The organoid revolution to assess mycobacterial pulmonary infections
S A Leon-Icaza(1) S Bagayoko(1) R Vergé(1) N Iakobachvili(2) C Ferrand(1) T Aydogan(3) C Bernard(1) A Sanchez Dafun(7) M Murris-Espin(4) J Mazières(4) P J Bordignon(1) S Mazères(7) P Bernes-Lasserre(5) V Ramé(5) J M Lagarde(5) J Marcoux(7) M P Bousquet(7) C Chalut(7) C Guilhot(7) H Clevers(6) P J Peters(2) V Molle(3) G Lugo-Villarino(7) K Cam(7) L Berry(3) E Meunier(1) C Cougoule(1)
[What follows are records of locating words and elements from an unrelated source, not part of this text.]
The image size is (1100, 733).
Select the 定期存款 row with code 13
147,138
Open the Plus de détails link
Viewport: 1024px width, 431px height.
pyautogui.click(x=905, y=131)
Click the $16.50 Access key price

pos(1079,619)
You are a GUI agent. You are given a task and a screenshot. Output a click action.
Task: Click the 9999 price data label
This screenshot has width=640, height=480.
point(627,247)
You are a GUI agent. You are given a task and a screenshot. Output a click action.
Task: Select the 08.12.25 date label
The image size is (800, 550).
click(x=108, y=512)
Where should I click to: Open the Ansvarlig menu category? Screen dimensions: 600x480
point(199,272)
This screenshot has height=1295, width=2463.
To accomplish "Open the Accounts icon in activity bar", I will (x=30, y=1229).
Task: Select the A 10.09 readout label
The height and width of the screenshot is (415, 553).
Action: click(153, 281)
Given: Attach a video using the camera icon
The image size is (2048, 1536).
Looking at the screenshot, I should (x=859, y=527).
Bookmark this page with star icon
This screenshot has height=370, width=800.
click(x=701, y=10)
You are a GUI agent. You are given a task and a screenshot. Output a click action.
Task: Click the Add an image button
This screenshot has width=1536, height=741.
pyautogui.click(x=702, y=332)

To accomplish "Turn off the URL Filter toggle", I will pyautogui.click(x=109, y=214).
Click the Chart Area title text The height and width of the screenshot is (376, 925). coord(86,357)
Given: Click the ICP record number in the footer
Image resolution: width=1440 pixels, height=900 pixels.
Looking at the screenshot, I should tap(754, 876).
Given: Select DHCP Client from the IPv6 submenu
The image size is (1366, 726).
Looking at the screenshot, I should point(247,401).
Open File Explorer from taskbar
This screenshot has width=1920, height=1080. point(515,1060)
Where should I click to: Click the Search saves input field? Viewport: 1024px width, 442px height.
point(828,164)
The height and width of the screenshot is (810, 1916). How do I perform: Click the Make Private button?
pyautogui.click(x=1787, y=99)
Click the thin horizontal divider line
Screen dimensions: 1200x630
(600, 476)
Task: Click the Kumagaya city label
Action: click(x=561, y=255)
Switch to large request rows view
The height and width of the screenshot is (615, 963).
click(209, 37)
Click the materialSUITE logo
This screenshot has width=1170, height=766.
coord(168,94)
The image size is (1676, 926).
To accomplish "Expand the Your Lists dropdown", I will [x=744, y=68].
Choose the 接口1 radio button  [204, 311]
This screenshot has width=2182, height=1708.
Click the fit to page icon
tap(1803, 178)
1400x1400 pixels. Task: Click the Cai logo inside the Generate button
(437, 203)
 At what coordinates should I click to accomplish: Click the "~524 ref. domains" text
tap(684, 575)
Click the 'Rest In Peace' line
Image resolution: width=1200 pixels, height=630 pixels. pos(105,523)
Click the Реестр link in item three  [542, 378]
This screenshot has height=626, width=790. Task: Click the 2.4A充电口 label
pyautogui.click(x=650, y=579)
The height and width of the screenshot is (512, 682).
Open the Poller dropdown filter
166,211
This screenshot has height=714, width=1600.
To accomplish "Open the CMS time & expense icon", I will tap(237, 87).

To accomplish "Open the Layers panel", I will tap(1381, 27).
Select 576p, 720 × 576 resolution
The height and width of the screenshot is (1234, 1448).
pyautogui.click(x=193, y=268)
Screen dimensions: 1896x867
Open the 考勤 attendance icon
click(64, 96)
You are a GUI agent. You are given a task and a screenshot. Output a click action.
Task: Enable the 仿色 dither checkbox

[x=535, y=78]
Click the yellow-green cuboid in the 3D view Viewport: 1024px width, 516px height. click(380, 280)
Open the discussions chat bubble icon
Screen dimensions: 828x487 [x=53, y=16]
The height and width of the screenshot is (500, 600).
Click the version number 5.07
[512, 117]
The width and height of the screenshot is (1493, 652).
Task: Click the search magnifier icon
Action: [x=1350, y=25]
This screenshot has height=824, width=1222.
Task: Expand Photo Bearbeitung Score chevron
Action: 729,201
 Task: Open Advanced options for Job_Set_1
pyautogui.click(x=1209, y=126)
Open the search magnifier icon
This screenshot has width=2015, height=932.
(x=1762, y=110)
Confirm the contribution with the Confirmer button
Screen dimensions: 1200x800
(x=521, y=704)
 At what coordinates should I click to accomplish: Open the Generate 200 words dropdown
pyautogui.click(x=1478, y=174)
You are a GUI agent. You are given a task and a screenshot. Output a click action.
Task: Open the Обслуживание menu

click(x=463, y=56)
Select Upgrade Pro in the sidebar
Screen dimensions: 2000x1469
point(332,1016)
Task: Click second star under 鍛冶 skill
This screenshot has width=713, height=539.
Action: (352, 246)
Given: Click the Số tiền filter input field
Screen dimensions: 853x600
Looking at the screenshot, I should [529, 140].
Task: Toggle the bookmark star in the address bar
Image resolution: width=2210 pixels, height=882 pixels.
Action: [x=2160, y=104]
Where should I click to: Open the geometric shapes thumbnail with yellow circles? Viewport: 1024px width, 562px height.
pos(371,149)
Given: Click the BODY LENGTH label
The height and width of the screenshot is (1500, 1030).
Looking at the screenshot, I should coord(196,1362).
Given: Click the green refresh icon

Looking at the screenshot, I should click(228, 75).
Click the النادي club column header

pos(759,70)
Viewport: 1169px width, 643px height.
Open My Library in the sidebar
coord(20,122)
1:Immune Detection and Elimination of Pathogens, Institut de Pharmacologie et de Biologie Structurale (IPBS), Université de Toulouse, CNRS, UPS, Toulouse, France; 2:M4i Nanoscopy Division, Maastricht University, Maastricht, Netherlands; 3:Laboratory of Pathogen Host Interactions (LPHI), Université Montpellier, CNRS, Montpellier, France; 4:Service de Pneumologie, Hôpital Larrey, CHU de Toulouse, Toulouse, France; 5:Imactiv-3D SAS, 1 Place Pierre POTIER, 31100 Toulouse, France; 6:Oncode Institute, Hubrecht Institute, Royal Netherlands Academy of Arts and Sciences and University Medical Center, Utrecht, Netherlands; 7:Institut de Pharmacologie et de Biologie Structurale (IPBS), Université de Toulouse, CNRS, UPS, Toulouse, France
Mycobacterium abscessus (Mabs) is an opportunistic pathogen whose incidence and prevalence have risen in recent years owing to the increasing of immunocompromised and vulnerable individuals, such as cystic fibrosis (CF) patients. Nevertheless, the models for determining the host and bacterial factors that lead to Mabs pathology in CF patients are still rudimentary. In our project, we applied the human airway organoid (AO) technology to decipher early events during colonization and infection of the lung epithelium by Mabs, as well as the efficacy of potential new treatments.
First, we show that airway organoids derived from CF patients (CF-AO) present a thicker epithelium, accumulate mucus, and undergo increased oxidative stress, lipid peroxidation, and cell death, key features of CF disease. Next, we reveal that in Mabs infected-AOs the smooth morphotype (S) forms aggregates, while the rough (R) form cord serpentines. Along Mabs infection, the redox pathways were the most dysregulated in the organoids.
Finally, we demonstrate that Mabs take advantage of the exacerbated oxidative environment in the CF-AOs to thrive. By boosting detoxification pathways with NRF2 agonists (master regulator of the antioxidant pathways), such as sulforaphane, the basal levels of reactive oxygen species (ROS) and cell death in CF-AOs decreased via the enrichment of the NQO1 mRNA pool, those contributing to better control of Mabs growth. This opens new possible druggable pathways to better control Mabs infection.